Entonces, ¿por qué se celebró la boda

 

La parte catalanoaragonesa debió conjeturar que el compromiso se cumplía con la formalización de la ceremonia, salvaguardando así los castillos puestos en prenda. Por lo referente a los castellanos, tal vez se alearon la incredulidad ante las murmuraciones que avisaban del despropósito y la necesidad de mantener cordiales vínculos con Aragón en la frontera común, después de que la expedición contra el reino de Granada del mes de junio anterior acabara en un desastre militar. Unos querían disimular, pero los otros no podían exigir.

 

Un guante para un escudo, un príncipe para la Iglesia

Cuenta la leyenda que el infante, al marchar precipitadamente del templo, dejó olvidado sobre el reclinatorio uno de sus guantes. La pieza fue incorporada al escudo de Gandesa (puede verse en la fachada lateral de la iglesia parroquial), como recuerdo y befa de aquella falsa boda, tras la que nadie fue feliz ni comió perdiz

 

¿Qué fue del infante?
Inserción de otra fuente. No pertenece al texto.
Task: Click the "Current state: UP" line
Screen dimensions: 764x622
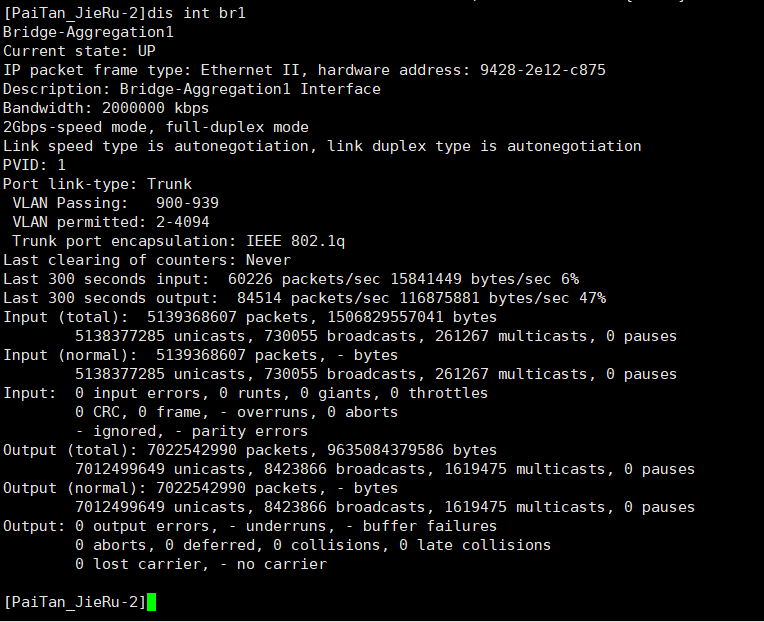Action: (79, 51)
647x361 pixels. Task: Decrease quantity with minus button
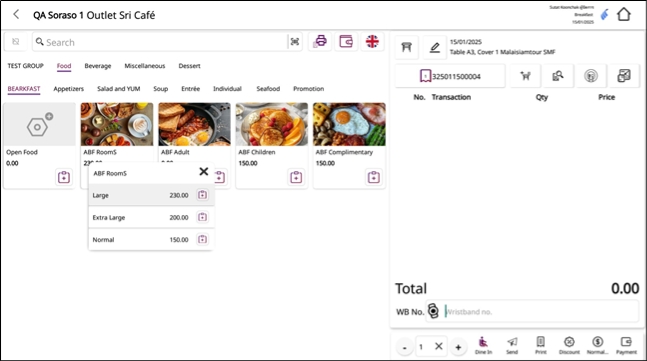404,347
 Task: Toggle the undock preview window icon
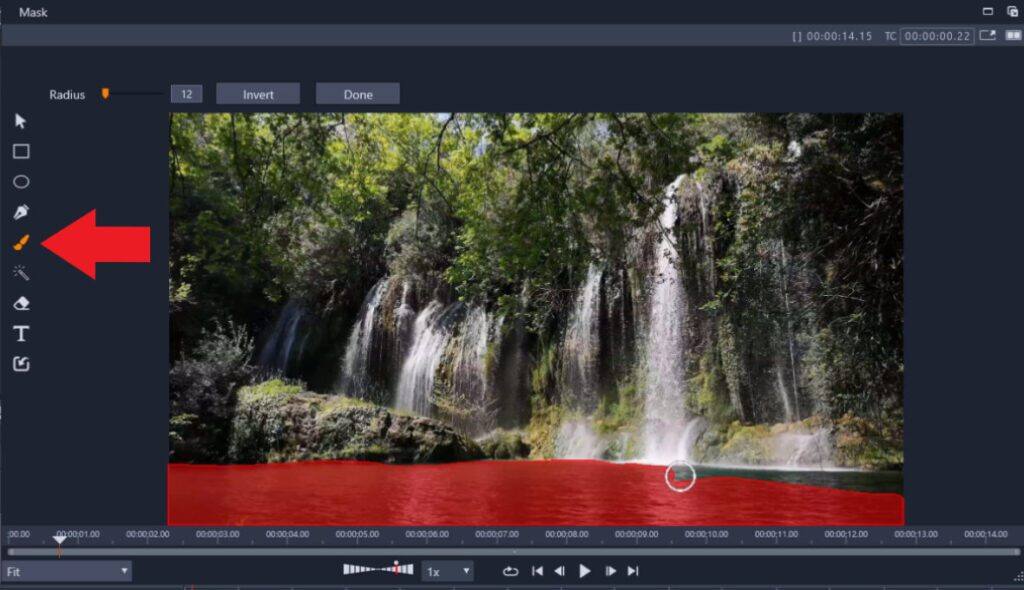[985, 33]
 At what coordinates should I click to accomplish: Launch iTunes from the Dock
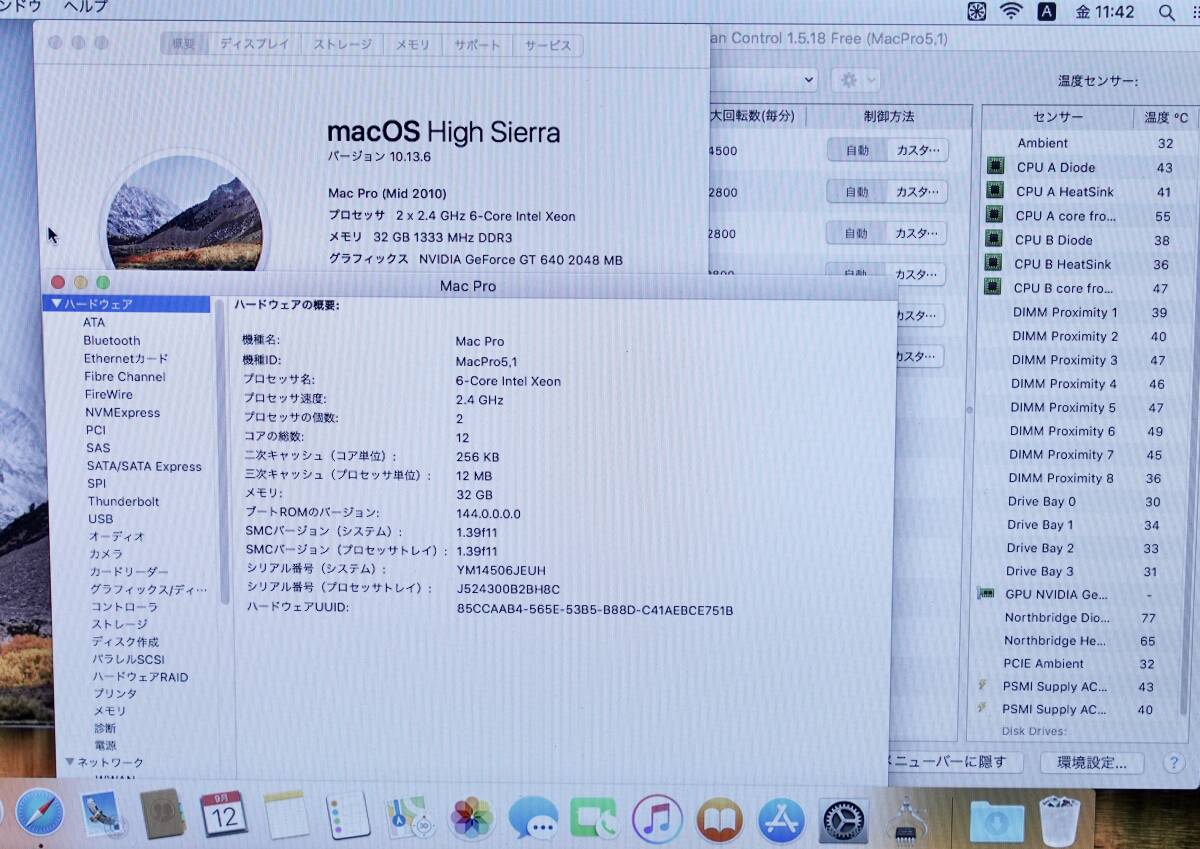657,818
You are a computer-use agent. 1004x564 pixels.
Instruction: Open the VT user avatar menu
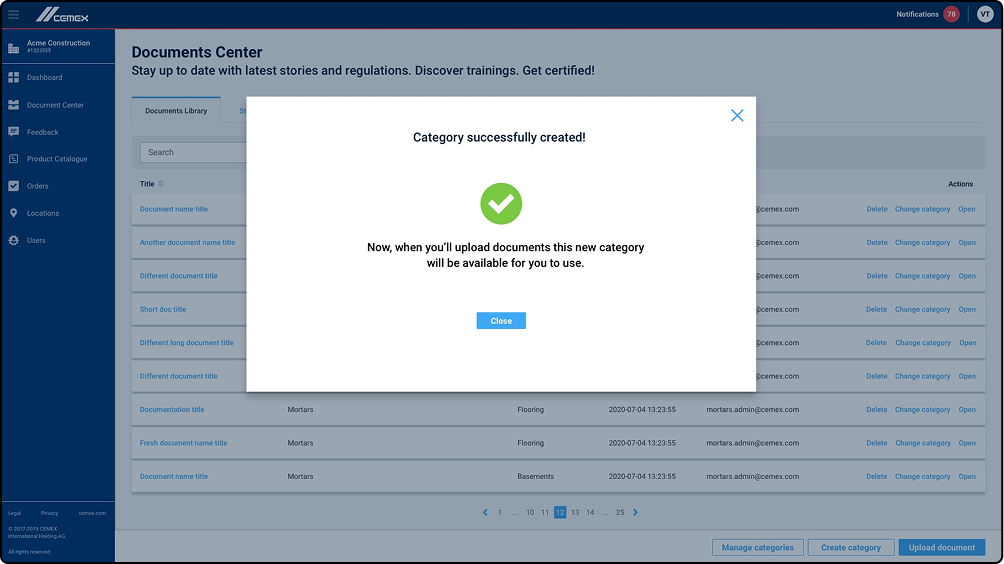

Volvió a su refugio de Lledó y poco más de dos meses después de la boda, el 23 de diciembre de 1319, renunció ante las Cortes catalanas a sus derechos sucesorios, que recayeron en su hermano menor, Alfonso. Al fin tomó los hábitos –y por breve tiempo– en la Orden de los Hospitalarios de San Juan, que abandonaría a los dos meses para ingresar en su homóloga de Montesa. La fama de pervertido le persiguió toda la vida

 

¿Qué fue de la infanta? Como no podía ser de otro modo, volvió a Castilla con su familia y corte, pero el destino quiso que regresara años después a la Corona aragonesa, pues casó en segundas nupcias con el rey Alfonso IV –sí, su excuñado– en 1329, en Tarazona (Zaragoza). Parece ser que el monarca, llamado el Benigno por su carácter apocado, quedó sometido como un barco en la galerna a la temperamentalidad de la reina.